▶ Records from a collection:
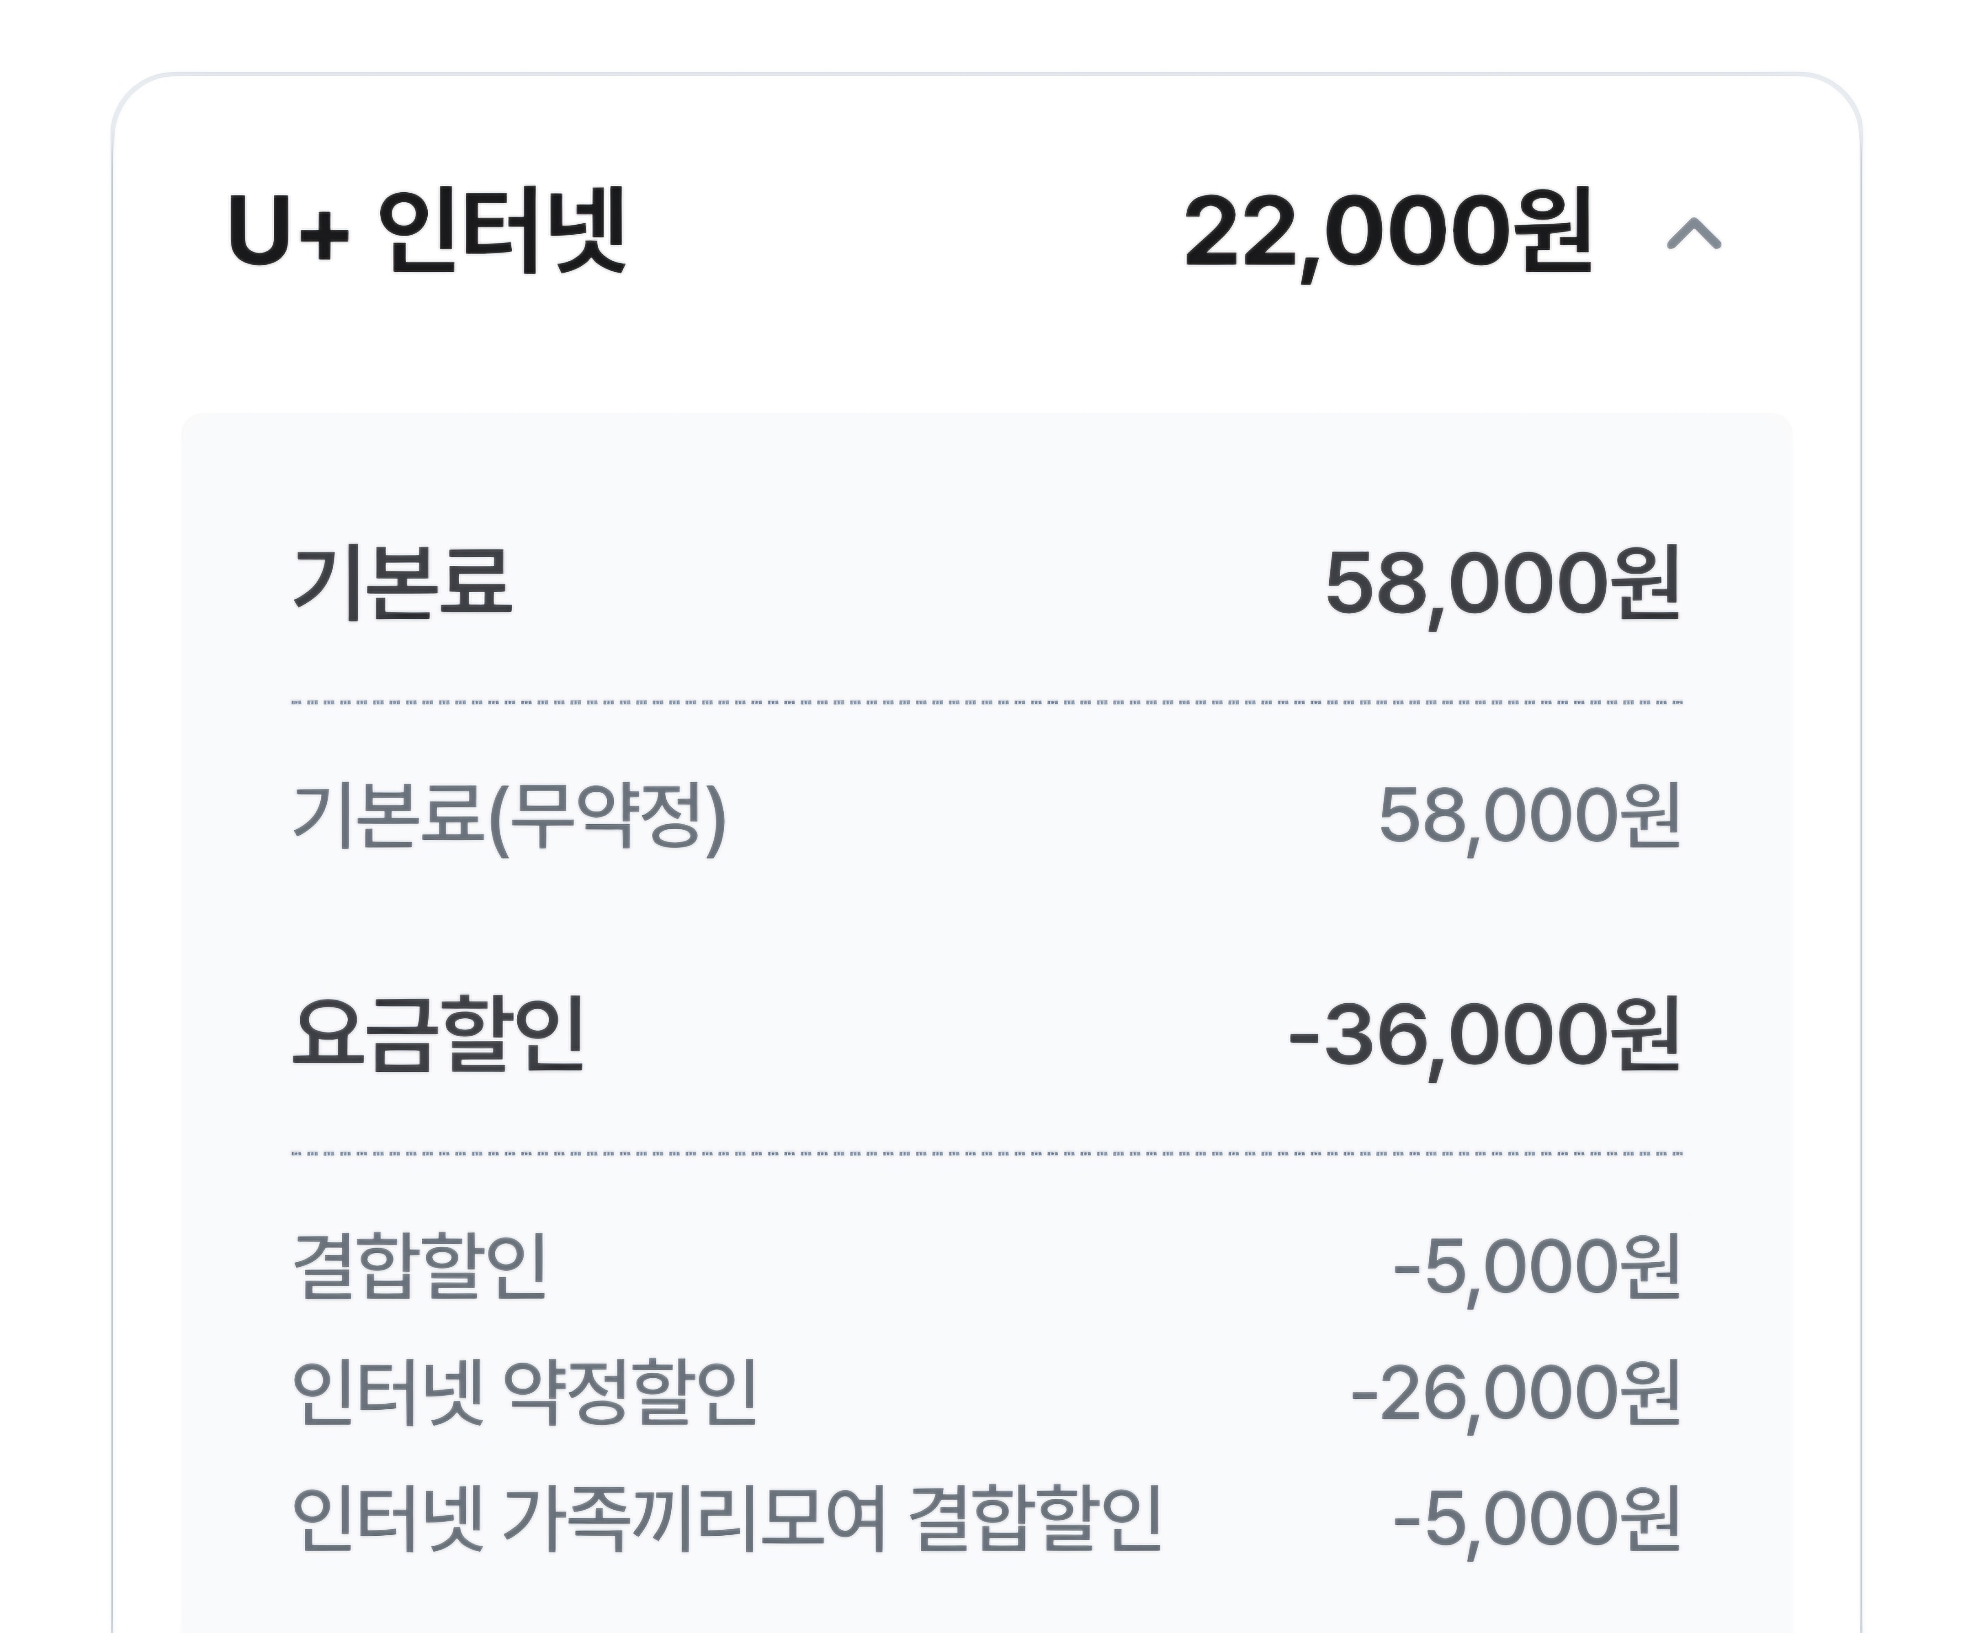Click the U+ 인터넷 card title
1974x1633 pixels.
click(x=426, y=232)
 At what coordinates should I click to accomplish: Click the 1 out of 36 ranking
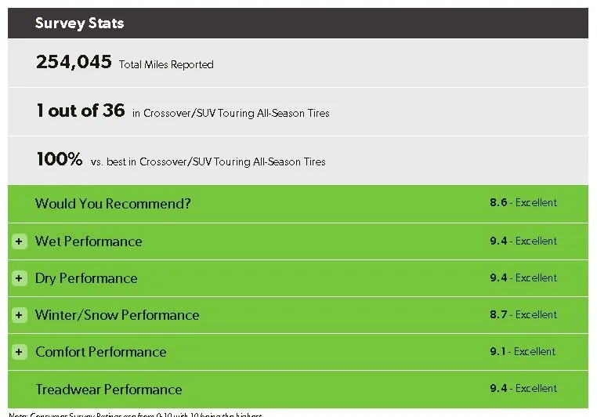(81, 111)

▶ What you are asked to do: Please set down only the lines from the one containing "At what coordinates" through the end of the entries, exactly as they stand, both ends included and with no pictures.

▶ Reply:
 At what coordinates should I click to accomplish: Click the 1 out of 36 ranking
(81, 111)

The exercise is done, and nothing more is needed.